图6-图9所示为主动靶向靶头修饰的载有水溶性和非水溶性细胞组分的纳米粒子或微米粒子的结构示意图，图6中纳米粒子或微米粒子表面和内部均含有免疫佐剂；图7中免疫佐剂只分布于纳米粒子或微米粒子的内部；图8中纳米粒子或微米粒子只在外表面含有免疫佐剂；图9纳米粒子或微米粒子内部和外表面均无免疫佐剂；每幅图中1：细菌细胞组分中的水溶性成分；2：细菌细胞组分中的非水溶性成分；3：免疫佐剂；4：纳米粒子或微米粒子；5：纳米粒子中的内核部分；6：可以靶向特定细胞或者组织的靶头。a：纳米粒子或微米粒子内部包载和表面负载的均为细菌细胞组分中的水溶性成分；b：纳米粒子或微米粒子内部包载和表面负载的均为细菌细胞组分中的非水溶性成分；c：纳米粒子或微米粒子内部包载的为细菌细胞组分中的非水溶性成分而表面负载的均为细菌细胞组分中的水溶性成分；d：纳米粒子或微米粒子内部包载的为细菌细胞组分中的水溶性成分而表面负载的均为细菌细胞组分中的非水溶性成分；e：纳米粒子或微米粒子内部同时包载的细菌细胞组分中的水溶性成分和非水溶性成分，而纳米粒子或微米粒子表面也同时负载细菌细胞组分中的水溶性成分和非水溶性成分；f: 纳米粒子或微米粒子内部同时包载的细菌细胞组分中的水溶性成分和非水溶性成分，而纳米粒子或微米粒子表面只负载细菌细胞组分中的水溶性成分；g: 纳米粒子或微米粒子内部同时包载的细菌细胞组分中的水溶性成分和非水溶性成分，而纳米粒子或微米粒子表面只负载细菌细胞组分中的非水溶性成分；h：纳米粒子或微米粒子内部只包载的细菌细胞组分中的非水溶性成分，而纳米粒子或微米粒子表面同时负载细菌细胞组分中的水溶性成分和非水溶性成分；i: 纳米粒子或微米粒子内部只包载的细菌细胞组分中的水溶性成分，而纳米粒子或微米粒子表面同时负载细菌细胞组分中的水溶性成分和非水溶性成分。图6中2.a-2.i，图7中6.a-6.i，图8中10.a-10.i和图9中14.a-14.i纳米粒子或微米粒子所负载的细菌细胞组分中的水溶性成分或非水溶性成分分布于纳米粒子或微米粒子内部时未形成明显的内核；图6中3.a-3.i，图7中7.a-7.i，图8中11.a-11.i和图9中15.a-15.i中纳米粒子或微米粒子所负载的细菌细胞组分中的水溶性成分或非水溶性成分分布于纳米粒子或微米粒子内部的一个内核部分；图6中4.a-4.i，图7中8.a-8.i，图8中12.a-12.i和图9中16.a-16.i纳米粒子或微米粒子所负载的细菌细胞组分中的水溶性成分或非水溶性成分分布于纳米粒子或微米粒子内部的多个内核部分；图6中5.a-5.i，图7中9.a-9.i，图8中13.a-13.i和图9中17.a-17.i纳米粒子或微米粒子所包载的细菌细胞组分中的水溶性成分或非水溶性成分分布于纳米粒子或微米粒子内部所形成内核的外层。
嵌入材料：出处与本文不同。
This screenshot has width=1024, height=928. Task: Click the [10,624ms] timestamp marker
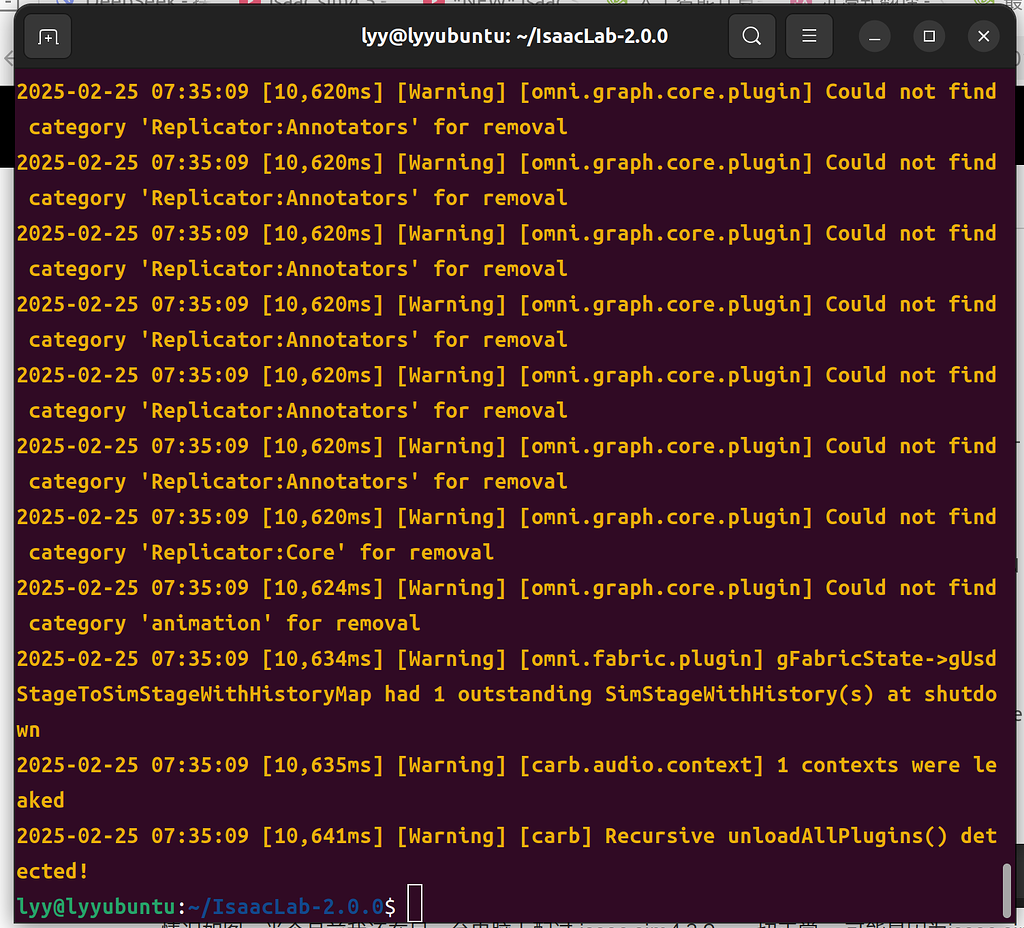[323, 588]
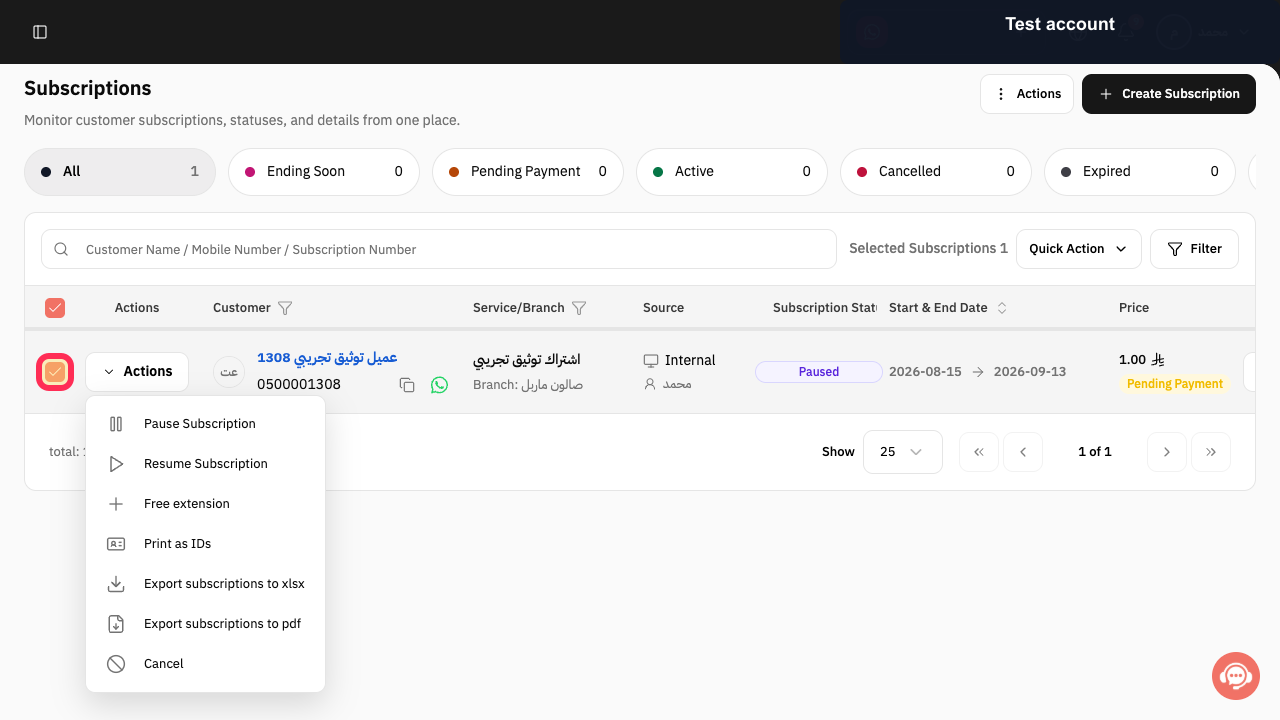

图10细胞组分和/或免疫佐剂只分布于纳米粒子或微米粒子内部；图11细胞组分和/或免疫佐剂只分布于纳米粒子或微米粒子外部；图12细胞组分和免疫佐剂分别分布于纳米粒子或微米粒子内部或外部。在图10-12中，a, b和c中纳米粒子或微米粒子所负载的细菌细胞组分中的水溶性成分或非水溶性成分分布于纳米粒子或微米粒子内部时未形成明显的内核；d, e和f中纳米粒子或微米粒子所负载的细菌细胞组分中的水溶性成分或非水溶性成分分布于纳米粒子或微米粒子内部的一个内核部分；g，h和i中纳米粒子或微米粒子所负载的细菌细胞组分中的水溶性成分或非水溶性成分分布于纳米粒子或微米粒子内部的多个内核部分； j，k和l中纳米粒子或微米粒子所包载的细菌细胞组分中的水溶性成分或非水溶性成分分布于纳米粒子或微米粒子内部所形成内核的外层； a, d, g 和j中纳米粒子或微米粒子负载的均为细菌细胞组分中的水溶性成分；b，e，h和k中纳米粒子或微米粒子负载的均为细菌细胞组分中的非水溶性成分；c，f，i和l中纳米粒子或微米粒子同时负载细菌细胞组分中的水溶性成分和非水溶性成分。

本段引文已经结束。